Checkpointing for Long-Running Workflows

For workflows that take minutes or hours, checkpointing lets you resume from the last successful state after a crash.

from langgraph.checkpoint.sqlite import SqliteSaver

# Create checkpointer
checkpointer = SqliteSaver.from_conn_string("checkpoints.db")

# Compile graph with checkpointing
graph = build_graph()
app = graph.compile(checkpointer=checkpointer)

# Run with thread ID for resumability
config = {"configurable": {"thread_id": "workflow-123"}}
result = await app.ainvoke(initial_state, config=config)

# Resume after crash
result = await app.ainvoke(None, config=config)  # Resumes from checkpoint

Testing LangGraph Applications

Testing state machines requires testing both individual nodes and the routing logic.

import pytest

async def test_planner_node_success():
    state = {
        "query": "What is the weather in London?",
        "context": {},
        "error_count": 0
    }
    result = await planner_node(state)
    assert result["status"] == "executing"
    assert len(result["plan"]) > 0

def test_routing_after_max_retries():
    state = {
        "error_count": 3,
        "max_retries": 3,
        "status": "executing",
        "plan": ["step1"],
        "current_step": 0
    }
    assert route_after_execution(state) == "failed"
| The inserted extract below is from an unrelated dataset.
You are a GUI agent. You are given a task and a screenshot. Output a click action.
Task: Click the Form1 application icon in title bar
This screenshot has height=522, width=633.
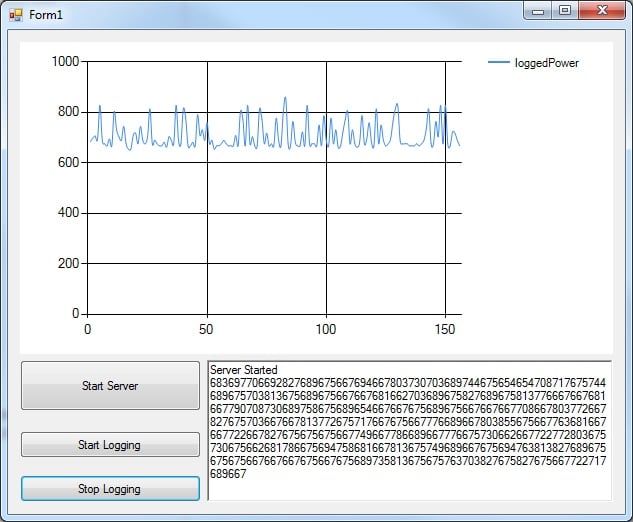[x=15, y=15]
async def test_full_workflow():
    app = build_graph()
    result = await app.ainvoke({
        "query": "Summarize the latest sales data",
        "context": {"department": "engineering"},
        "max_retries": 3,
        "error_count": 0
    })
    assert result["status"] in ["complete", "failed"]

Production Checklist

  • Every node must handle exceptions and update error state
  • All routing functions must handle unexpected state combinations
  • Set maximum iteration limits to prevent infinite loops
  • Use checkpointing for any workflow that takes more than 30 seconds
  • Log state transitions for debugging and monitoring
  • Add timeout limits per node to prevent hanging on slow LLM calls

LangGraph is the most production-ready framework I have used for building AI agents. The state machine paradigm might feel constraining at first, but that constraint is exactly what prevents the chaos that plagues most agent systems in production.